## What the task asks
Pull out every line of the listing below where "link" appears.
*** Study material ***
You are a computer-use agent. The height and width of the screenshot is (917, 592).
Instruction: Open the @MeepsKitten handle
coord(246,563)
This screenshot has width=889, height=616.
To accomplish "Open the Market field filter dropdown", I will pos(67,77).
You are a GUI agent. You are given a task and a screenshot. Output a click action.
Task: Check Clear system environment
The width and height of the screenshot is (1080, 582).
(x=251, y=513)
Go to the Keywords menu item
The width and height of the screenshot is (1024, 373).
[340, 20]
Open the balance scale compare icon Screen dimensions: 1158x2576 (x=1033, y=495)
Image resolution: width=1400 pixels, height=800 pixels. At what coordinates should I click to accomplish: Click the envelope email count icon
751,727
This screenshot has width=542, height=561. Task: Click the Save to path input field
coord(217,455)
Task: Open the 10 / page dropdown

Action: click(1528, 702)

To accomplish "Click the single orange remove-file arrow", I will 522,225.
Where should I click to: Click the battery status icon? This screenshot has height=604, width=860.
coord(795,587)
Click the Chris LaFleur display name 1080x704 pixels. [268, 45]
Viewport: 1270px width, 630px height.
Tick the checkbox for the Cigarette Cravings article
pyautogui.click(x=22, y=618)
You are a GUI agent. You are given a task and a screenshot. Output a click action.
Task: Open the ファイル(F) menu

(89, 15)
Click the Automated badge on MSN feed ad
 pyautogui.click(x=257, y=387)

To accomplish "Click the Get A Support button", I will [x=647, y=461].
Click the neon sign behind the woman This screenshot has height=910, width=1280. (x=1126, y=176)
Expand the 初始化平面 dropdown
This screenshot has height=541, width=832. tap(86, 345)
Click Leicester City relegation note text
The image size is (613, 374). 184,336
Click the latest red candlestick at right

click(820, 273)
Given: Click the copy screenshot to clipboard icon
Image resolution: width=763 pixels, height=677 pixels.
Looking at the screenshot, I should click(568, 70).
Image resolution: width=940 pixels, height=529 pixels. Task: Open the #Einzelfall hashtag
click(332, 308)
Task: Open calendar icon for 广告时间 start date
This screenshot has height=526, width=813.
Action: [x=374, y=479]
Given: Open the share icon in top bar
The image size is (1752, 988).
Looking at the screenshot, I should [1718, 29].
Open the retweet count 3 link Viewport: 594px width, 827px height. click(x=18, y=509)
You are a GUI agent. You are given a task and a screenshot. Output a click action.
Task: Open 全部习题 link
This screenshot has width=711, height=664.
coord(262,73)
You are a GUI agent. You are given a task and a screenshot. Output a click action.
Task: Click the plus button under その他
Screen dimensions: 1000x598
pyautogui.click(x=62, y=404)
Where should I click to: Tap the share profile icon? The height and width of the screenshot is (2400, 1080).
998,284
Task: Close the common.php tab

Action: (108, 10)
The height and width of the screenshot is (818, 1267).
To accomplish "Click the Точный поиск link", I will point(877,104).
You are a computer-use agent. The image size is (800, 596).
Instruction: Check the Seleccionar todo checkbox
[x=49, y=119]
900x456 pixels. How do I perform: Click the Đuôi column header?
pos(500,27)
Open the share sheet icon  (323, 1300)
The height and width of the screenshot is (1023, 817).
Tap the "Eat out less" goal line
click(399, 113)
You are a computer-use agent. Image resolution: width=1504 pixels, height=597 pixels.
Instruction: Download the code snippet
*** End of Study material ***
## Response to this exercise
Open the retweet count 3 link Viewport: 594px width, 827px height. click(x=18, y=509)
Task: Open 全部习题 link
To accomplish "Click the Точный поиск link", I will point(877,104).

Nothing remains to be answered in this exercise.